SFR Investors Win Higher Yields When they Cast a Wider Net
By Kerry Curry, B2R Contributor
Counties in Baltimore and Atlanta are among the best markets for buying single-family rentals because of the high yields found there, according to a report from RealtyTrac, which ranks 448 counties and 6,551 ZIP codes based on potential annual growth rental yield on single-family properties.
Baltimore City’s rental yield was a whopping 28.5%, while Clayton County, Georgia, in the Atlanta metro brought in a 25.8% return. Bay County, Michigan, in the Bay City metro area (21.2 percent); and Macon County, Georgia (20.6 percent) were also highlighted in the report.
Counties with lowest single-family rental returns
While investors may view some of the markets generating the highest yields with trepidation because of an aging housing stock and economic challenges in those regions, they are also finding that popular housing markets are becoming increasingly difficult for generating sufficient yield due.

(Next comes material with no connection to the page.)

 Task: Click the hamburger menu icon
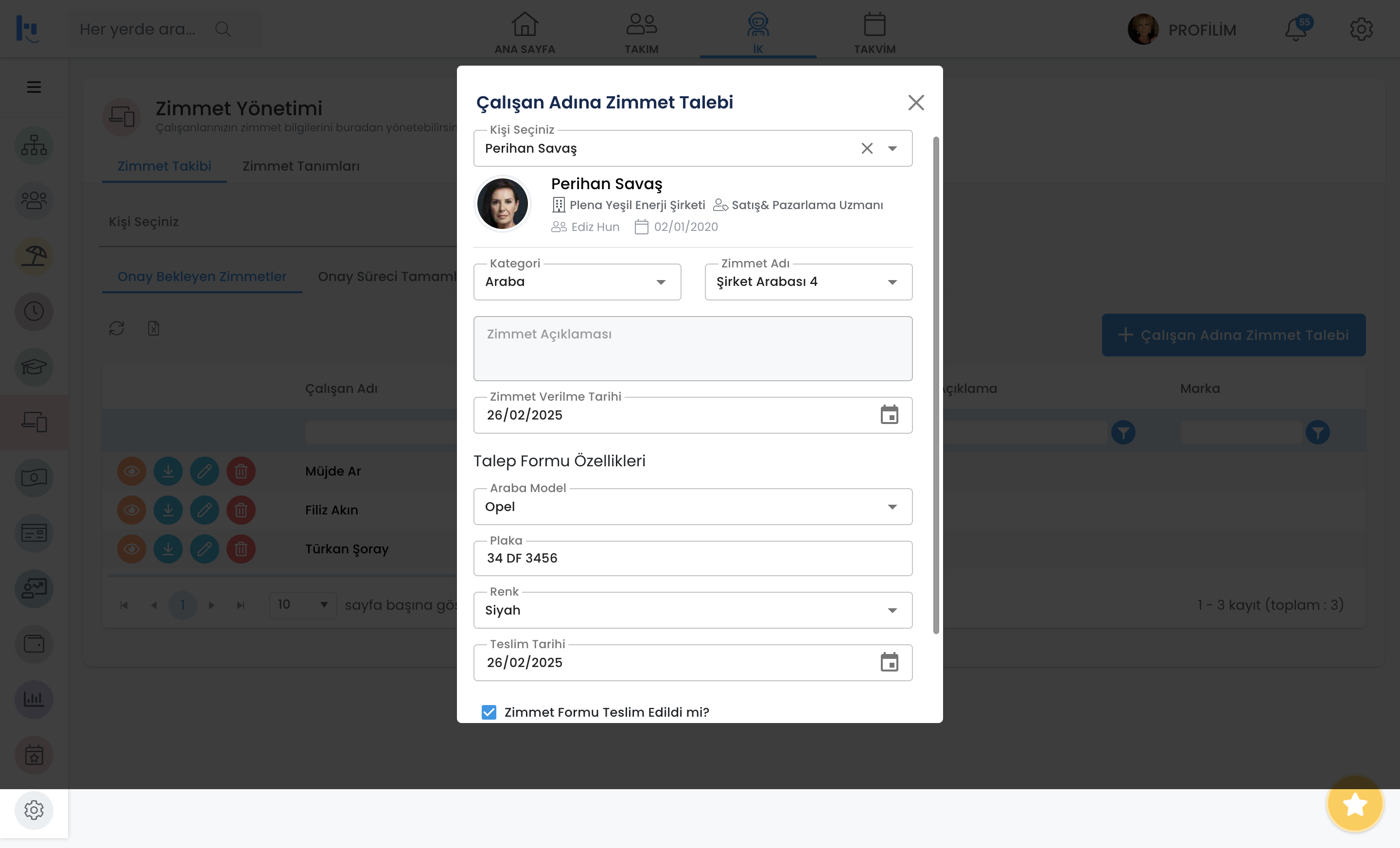34,87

The high acquisition cost of single-family properties in markets such as the California Bay Area, Washington, D.C., New York and Seattle have depressed yields in those metros.

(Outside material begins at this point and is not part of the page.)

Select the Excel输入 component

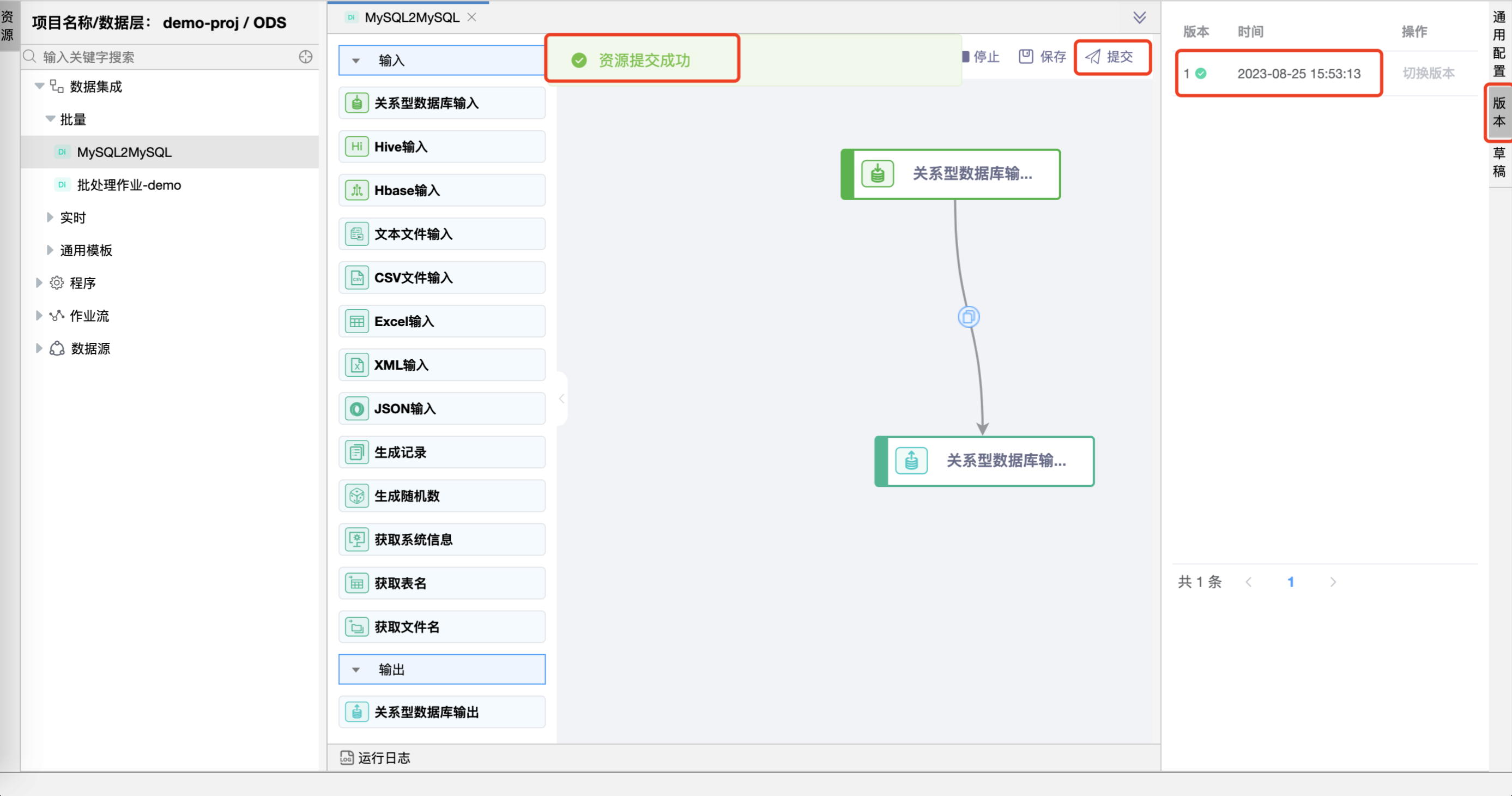(441, 321)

Arlington County, Virginia, in the Washington, D.C., metro area brought in the lowest annual growth rental yield, just 3.3 percent while California Bay area counties of San Francisco (3.4 percent), San Mateo (3.6 percent), Marin (3.9 percent), Santa Cruz (4.0 percent) and Santa Clara (4 percent) were among those counties with tepid returns.
Wage and millennial growth
The report also breaks down what it considers the best growth markets based on wage growth, single-family rental growth and millennial population growth.

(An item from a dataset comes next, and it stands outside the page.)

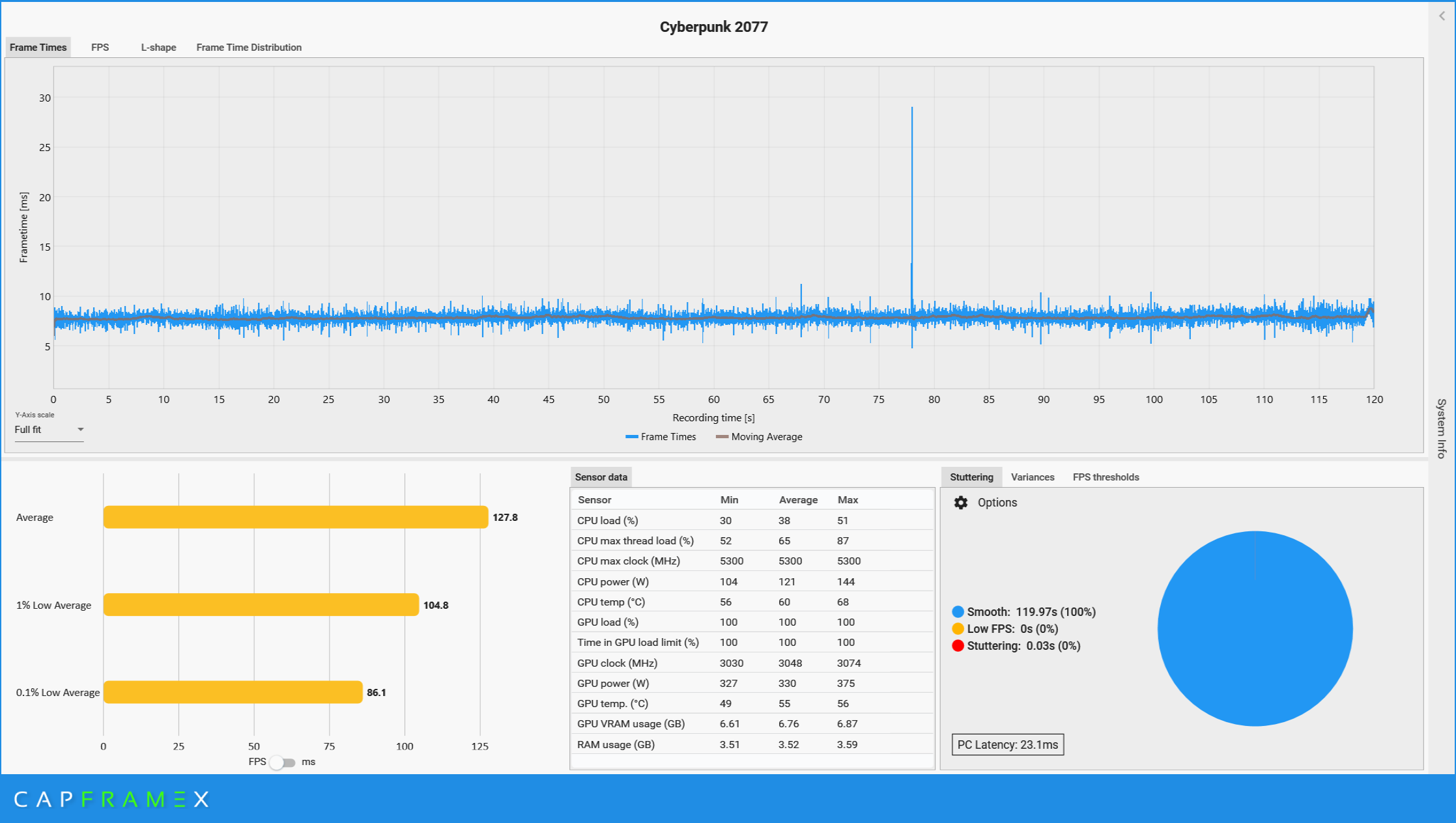Expand the System Info side panel
Viewport: 1456px width, 823px height.
[x=1442, y=428]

Wage growth was strongest in Philadelphia, and Sioux City, Iowa, while the best markets for millennial growth were in Milwaukee, Richmond, Virginia; and Killeen, Texas.
Overall, the average annual gross rental yield among the 448 counties analyzed was flat — 9.4 percent, down slightly from 9.5 percent in the first quarter of 2015.
Still, the report notes a number of markets bringing in strong returns.
“There are still plenty of solid opportunities available for real estate investors willing to cast a wider geographic net,” said Daren Blomquist, senior vice president at RealtyTrac. “Rents are rising faster than median home prices in 45 percent of the markets analyzed — indicating continued strong demand for rentals in those markets — while annual wage growth is outpacing rent growth in 43 percent of the markets — indicating room for rising rental returns in those markets.”